We hear much about the adverse effects of alcohol, but research suggests things get better with age, Kirsten Lawson writes

Kirsten Lawson
Kirsten Lawson

Red wine's flavanoids are said to boost brain function and cardiovascular health.
Red wine's flavanoids are said to boost brain function and cardiovascular health.Supplied

Feeding champagne to rats might sounds like a terrible waste, but for the research team at Britain's University of Reading, the results were worth it. Professor Jeremy Spencer, who spoke at a conference in Sydney on the effects of wine on health last week, says the rats showed a significant improvement in memory and cognitive function. And, by the end of the year, he plans to begin a similar study in humans.

It's the first time, he says, the effects of champagne on memory have been demonstrated, with most studies looking at red wine, or comparing red with white. Red wine contains flavonoids - the compounds that give red wine its colour and are believed to drive the positive effects on brain function, and cardiovascular health.
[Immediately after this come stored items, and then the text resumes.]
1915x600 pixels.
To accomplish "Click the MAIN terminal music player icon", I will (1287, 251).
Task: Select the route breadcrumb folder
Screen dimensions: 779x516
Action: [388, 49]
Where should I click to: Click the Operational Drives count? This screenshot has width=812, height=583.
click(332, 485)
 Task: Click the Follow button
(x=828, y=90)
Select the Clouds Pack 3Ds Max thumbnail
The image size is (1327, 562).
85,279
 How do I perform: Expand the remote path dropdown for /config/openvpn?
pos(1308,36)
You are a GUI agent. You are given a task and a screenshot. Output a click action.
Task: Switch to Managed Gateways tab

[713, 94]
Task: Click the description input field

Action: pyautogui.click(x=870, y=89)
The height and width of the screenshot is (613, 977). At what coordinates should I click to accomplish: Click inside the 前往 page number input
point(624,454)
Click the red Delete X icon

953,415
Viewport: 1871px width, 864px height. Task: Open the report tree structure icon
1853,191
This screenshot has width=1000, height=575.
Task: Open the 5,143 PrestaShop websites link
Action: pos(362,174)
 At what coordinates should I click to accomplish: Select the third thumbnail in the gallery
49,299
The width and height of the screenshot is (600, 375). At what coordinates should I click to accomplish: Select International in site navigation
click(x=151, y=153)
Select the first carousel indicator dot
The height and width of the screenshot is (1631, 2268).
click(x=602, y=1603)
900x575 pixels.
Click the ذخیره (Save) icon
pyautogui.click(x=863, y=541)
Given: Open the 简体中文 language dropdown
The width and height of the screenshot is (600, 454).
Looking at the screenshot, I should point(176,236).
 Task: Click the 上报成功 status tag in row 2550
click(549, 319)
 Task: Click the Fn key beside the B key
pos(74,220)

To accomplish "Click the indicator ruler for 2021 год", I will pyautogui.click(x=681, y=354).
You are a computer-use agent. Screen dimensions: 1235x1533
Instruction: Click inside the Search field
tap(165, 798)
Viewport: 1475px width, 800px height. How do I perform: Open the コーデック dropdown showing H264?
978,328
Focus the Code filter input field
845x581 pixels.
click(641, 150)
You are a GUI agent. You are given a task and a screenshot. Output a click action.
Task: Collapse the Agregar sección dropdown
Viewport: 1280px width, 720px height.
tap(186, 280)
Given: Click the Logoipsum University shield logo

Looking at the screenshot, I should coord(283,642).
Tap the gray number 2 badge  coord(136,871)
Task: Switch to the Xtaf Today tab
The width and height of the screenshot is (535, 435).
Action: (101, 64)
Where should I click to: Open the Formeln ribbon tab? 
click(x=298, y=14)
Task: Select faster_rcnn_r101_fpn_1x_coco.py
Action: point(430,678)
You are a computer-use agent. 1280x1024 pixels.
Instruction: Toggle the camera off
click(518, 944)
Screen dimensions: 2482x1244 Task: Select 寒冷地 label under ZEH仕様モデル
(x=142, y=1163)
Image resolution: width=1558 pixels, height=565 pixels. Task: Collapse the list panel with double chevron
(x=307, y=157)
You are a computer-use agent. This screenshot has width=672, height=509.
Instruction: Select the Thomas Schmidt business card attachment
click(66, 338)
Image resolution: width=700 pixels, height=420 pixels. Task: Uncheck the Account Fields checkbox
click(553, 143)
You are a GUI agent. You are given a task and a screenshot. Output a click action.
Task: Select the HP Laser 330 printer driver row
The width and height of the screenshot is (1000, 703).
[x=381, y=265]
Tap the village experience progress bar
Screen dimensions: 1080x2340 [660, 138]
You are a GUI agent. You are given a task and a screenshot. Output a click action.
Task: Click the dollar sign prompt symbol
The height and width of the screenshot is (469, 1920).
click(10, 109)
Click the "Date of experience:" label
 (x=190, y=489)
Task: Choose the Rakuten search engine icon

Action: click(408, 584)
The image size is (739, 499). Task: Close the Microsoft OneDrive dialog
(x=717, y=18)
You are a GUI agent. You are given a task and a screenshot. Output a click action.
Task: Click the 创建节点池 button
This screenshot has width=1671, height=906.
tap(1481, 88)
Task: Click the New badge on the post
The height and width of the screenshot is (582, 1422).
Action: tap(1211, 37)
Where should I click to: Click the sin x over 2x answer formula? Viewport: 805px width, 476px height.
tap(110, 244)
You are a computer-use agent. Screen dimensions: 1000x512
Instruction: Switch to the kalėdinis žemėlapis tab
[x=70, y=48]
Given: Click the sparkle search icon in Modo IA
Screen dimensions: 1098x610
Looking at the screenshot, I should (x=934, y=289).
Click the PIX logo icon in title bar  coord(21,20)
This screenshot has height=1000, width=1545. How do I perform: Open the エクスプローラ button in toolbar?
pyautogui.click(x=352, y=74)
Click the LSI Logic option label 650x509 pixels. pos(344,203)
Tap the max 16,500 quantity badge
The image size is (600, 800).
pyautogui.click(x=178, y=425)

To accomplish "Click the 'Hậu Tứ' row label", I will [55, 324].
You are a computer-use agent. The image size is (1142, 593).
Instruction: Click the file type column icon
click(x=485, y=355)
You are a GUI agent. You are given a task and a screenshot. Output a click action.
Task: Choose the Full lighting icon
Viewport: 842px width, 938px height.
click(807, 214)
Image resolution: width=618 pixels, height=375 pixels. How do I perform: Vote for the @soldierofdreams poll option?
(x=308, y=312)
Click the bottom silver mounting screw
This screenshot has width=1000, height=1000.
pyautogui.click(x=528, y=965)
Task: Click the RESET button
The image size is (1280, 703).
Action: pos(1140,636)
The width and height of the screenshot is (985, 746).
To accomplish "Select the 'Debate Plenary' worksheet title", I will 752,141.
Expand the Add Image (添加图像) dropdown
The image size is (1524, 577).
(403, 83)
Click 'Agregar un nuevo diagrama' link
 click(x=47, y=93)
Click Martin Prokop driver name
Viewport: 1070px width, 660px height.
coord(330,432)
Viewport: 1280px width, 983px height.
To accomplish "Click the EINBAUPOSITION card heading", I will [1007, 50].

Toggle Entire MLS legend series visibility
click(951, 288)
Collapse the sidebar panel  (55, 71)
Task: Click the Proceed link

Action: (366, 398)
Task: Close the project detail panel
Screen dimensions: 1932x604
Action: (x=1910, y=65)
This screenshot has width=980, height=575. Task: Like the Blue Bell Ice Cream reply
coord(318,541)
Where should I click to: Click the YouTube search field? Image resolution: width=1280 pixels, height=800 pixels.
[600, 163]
White wine is low in flavonoids and doesn't have the same impact.

Champagne is flavonoid free, but is particularly rich in smaller phenolic compounds (contributed, Spencer says, by the red grapes used in its production, pinot noir and pinot meunier), and Spencer (a professor of nutritional biochemistry) and his team believe it is these compounds that improved the rats' memories.

They do this by improving blood flow - and Spencer and fellow researchers have already demonstrated in a 2008 study a significant increase in blood flow in humans after two small (125 millilitre) glasses of champagne.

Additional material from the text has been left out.